As a means of creating publicity and a demonstration of his accountability, Fabbrini organized a public disposal of the recalled pizzas on March 5, 1973. Fabbrini themed the occasion as a funeral, and it was later referred to as the "Great Michigan Pizza Funeral", the "Great Pizza Funeral of Michigan" and the "Great Pizza Burial".

Several hundred people attended the event at a time when Ossineke was a village of only 1,800 inhabitants. The press reported that 40,000 or 44,000 pizzas were buried, though, in later court documents, Fabbrini claimed to have only disposed of 29,188. The pizzas were tipped into an 18 ft deep hole from four dump trucks.
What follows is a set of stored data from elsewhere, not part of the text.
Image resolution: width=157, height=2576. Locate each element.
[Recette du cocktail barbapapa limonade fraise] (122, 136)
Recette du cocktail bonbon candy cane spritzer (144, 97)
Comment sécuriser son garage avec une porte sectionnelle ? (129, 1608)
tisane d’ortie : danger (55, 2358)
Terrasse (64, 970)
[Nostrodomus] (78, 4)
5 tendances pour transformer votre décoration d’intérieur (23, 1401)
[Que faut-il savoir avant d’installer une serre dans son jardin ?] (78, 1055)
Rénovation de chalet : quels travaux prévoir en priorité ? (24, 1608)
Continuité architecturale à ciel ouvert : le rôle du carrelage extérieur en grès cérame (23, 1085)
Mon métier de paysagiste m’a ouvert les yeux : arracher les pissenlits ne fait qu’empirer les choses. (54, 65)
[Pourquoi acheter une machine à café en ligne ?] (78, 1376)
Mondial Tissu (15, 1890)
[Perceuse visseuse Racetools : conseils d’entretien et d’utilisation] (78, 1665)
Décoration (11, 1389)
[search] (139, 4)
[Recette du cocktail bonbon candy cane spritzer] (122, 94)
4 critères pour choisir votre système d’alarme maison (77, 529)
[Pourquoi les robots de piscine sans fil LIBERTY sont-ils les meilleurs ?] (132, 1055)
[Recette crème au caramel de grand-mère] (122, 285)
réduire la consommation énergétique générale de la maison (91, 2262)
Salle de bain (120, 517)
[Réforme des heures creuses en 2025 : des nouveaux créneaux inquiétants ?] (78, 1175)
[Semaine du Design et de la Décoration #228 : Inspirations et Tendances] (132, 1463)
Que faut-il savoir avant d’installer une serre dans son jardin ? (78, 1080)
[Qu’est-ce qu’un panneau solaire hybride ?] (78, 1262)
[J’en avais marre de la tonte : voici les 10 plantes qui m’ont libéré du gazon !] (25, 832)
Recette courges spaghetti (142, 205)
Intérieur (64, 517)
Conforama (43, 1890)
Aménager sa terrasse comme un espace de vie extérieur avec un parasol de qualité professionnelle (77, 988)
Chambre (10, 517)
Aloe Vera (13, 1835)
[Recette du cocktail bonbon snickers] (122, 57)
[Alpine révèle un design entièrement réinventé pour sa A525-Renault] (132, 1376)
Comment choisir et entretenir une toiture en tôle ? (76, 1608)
They were still enclosed in their cellophane wrappers.

After the burial, Fabbrini laid a wreath of red gladioli and white carnations on the grave, which a report in Atlas Obscura claims represented the colors of pizza sauce and cheese. The event was attended by Michigan governor William Milliken who gave a homily on the subject of courage in the face of tragedy. Pizza was served at the funeral. Governor Milliken was presented with a frozen pizza by Fabbrini, who cooked pizzas on-site to feed the attendees. When one attendee questioned the safety of eating the food offered, Fabbrini retorted, "Gov. Milliken ate a piece, and he's still alive".

The pizzas were memorialized with a mock obituary.

== Aftermath ==
Although he stated he did not blame his suppliers and would continue to use them, Fabbrini filed a $1,000,000 lawsuit against United Canning and Tolono Pizza Products. The case was finally settled in the Michigan Court of Appeals in 1979, with Fabbrini receiving $211,000. Around a third of the award was needed to pay Fabbrini's legal costs. After the recall, the Company struggled. In the early 1980s, Papa Fabbrini Pizzas went out of business, with Fabbrini selling its operation and assets for $5,000. The successor company went out of business shortly after the acquisition.

The initial FDA test results were overturned upon further investigation by the FDA and the Michigan state veterinarian. The deaths of the laboratory mice used in the tests were confirmed to be from an unrelated peritonitis case rather than botulism.